# Algunos diagramas Crown



## Fogonazo (Jun 23, 2012)

En el archivo comprimido están los siguientes diagramas, "Enjoy it"

CE 2000
DC 300  
D 150
XL 602
SC 300
SC 1100
SC 650
CT 200
PT 3
PSA 2
CE 4000
MT 1000
MA 2400
MA 601/1200
CE 1000


----------



## el-rey-julien (Jun 23, 2012)

se agradece , de audio no tengo diagramas de nada¡¡


----------



## DOSMETROS (Jun 23, 2012)

Hoy me agarran más bueno que ayer . . . 

http://www.crownaudio.com/gen_htm/legacy/legacamp.htm


----------



## LUILLIMX (Abr 4, 2013)

Saludos a todos, tengo una pregunta a ver si me podéis orientar , entró en mi taller una Crown Xls 1000 y su uso es para Europa 220 ACV, me podrías decir como ponerla a 110 V? Ya q*u*e es switchada , muchas gracias.


----------



## gevv (Oct 29, 2015)

diagramas Crown XLS3


----------



## julio_jagch (Sep 8, 2021)

Amigos buenas tardes. Agradecer desde ya por permitirme estar en esta bonita página. Les comento soy aficionado al audio. Me obsequiaron un amplificador Ce 2000 pero la mitad esta fuera de uso, me indicaron que tiene falla de un previo del canal 2. Reles malogrado pero ya lo conseguí. Al revisar presenta faltante de una pieza. Quiero pedir su apoyo y saber de que Pieza se trata que código tiene para pedirlo. Lo que pasa no más regresaron al taller y como nunca lo abrieron me lo dieron así. Pero yo como les indico veo tiene un faltante y quiero me ayuden a saber que datos son y que es. Les dejo la imagen es la que esta en medio del circulo rojo. La segunda imagen presenta el faltante. Les agradezco.

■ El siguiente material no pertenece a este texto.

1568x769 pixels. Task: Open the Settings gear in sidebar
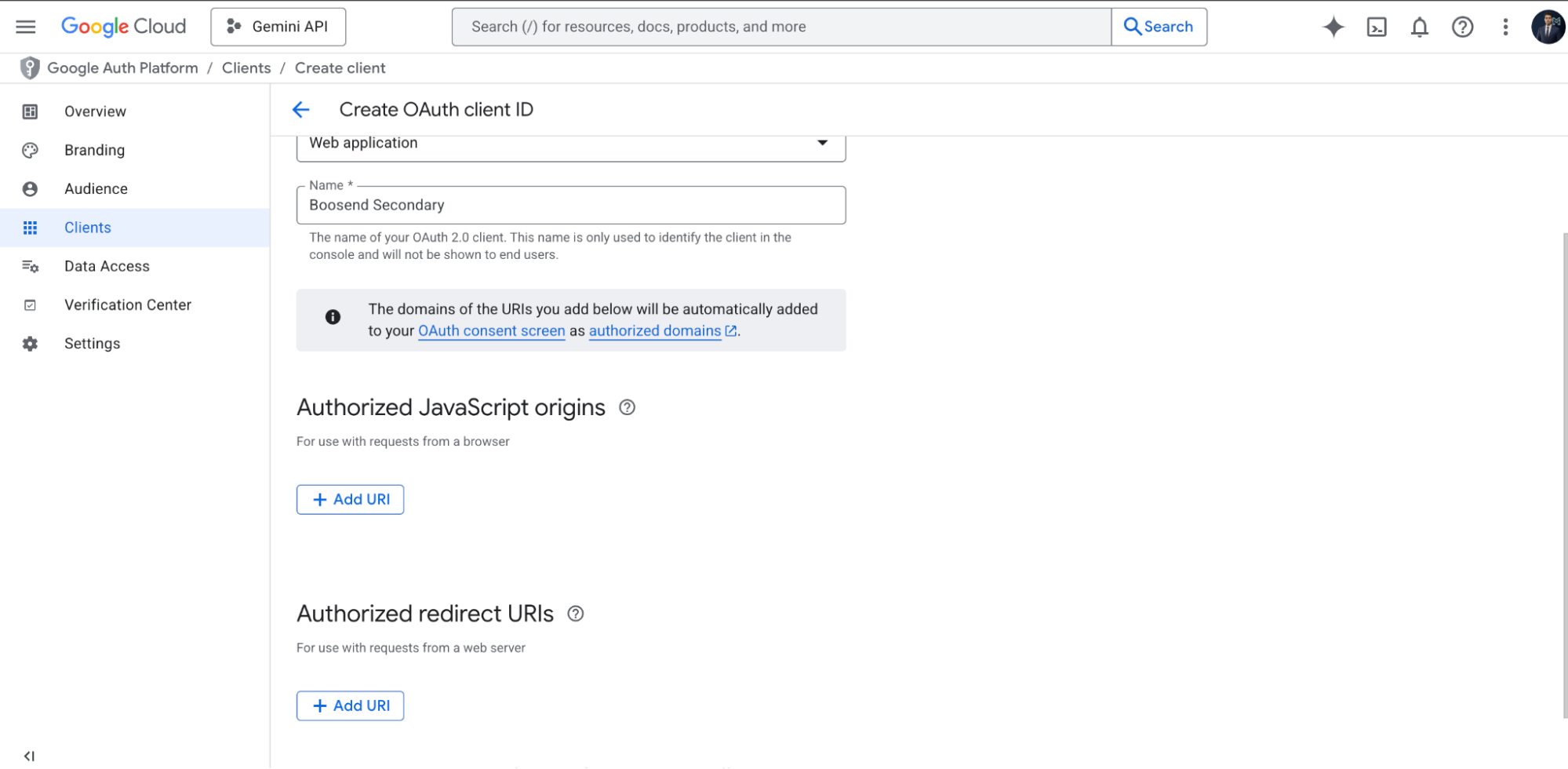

Bendiciones 
Amigos olvide la marca es Crown ce 2000


julio_jagch dijo:


> Amigos buenas tardes. Agradecer desde ya por permitirme estar en esta bonita página. Les comento soy aficionado al audio. Me obsequiaron un amplificador Ce 2000 pero la mitad esta fuera de uso, me indicaron que tiene falla de un previo del canal 2. Reles malogrado pero ya lo conseguí. Al revisar presenta faltante de una pieza. Quiero pedir su apoyo y saber de que Pieza se trata que código tiene para pedirlo. Lo que pasa no más regresaron al taller y como nunca lo abrieron me lo dieron así. Pero yo como les indico veo tiene un faltante y quiero me ayuden a saber que datos son y que es. Les dejo la imagen es la que esta en medio del circulo rojo. La segunda imagen presenta el faltante. Les agradezco. Bendiciones
> Amigos olvide la marca es Crown ce 2000


----------



## DJ T3 (Sep 8, 2021)

Eso es solo un puente, lo puedes sacar de viejos disco rigidos o lectoras de cd, incluso de placas de PC, y disketteras.
O puedes simplemente unir con algun algo conductor, da igual.
Primero deberias limpiar bien esa placa, y luego diagnosticar la falla, pero viendo que no sabes lo que es ese simple puente, te sugiero lo lleves a alguien que se dedique a reparar equipos de audio


----------



## alcides alvarez (May 2, 2022)

*¿*Qu*é* ta*l,* compañeros del foro*?
E*n esta oportunidad solicito el diagrama de este Amplificador Crown modelo 1202 VZ*, *el cual me trajo un amigo para repararlo pero tiene pistas y componentes oxidados y necesito una guia para dicha repar*a*ci*ó*n.
Desde ya*,* les agradezco su valiosa colaboración.


----------



## D@rkbytes (May 2, 2022)

alcides alvarez dijo:


> solicito el diagrama de este Amplificador Crown modelo 1202 VZ


Espero te pueda servir el manual adjunto.


----------



## alcides alvarez (May 2, 2022)

Tratare de bajarlo si el internet superlento me deja,mil gracias D@rkbytes 👍


----------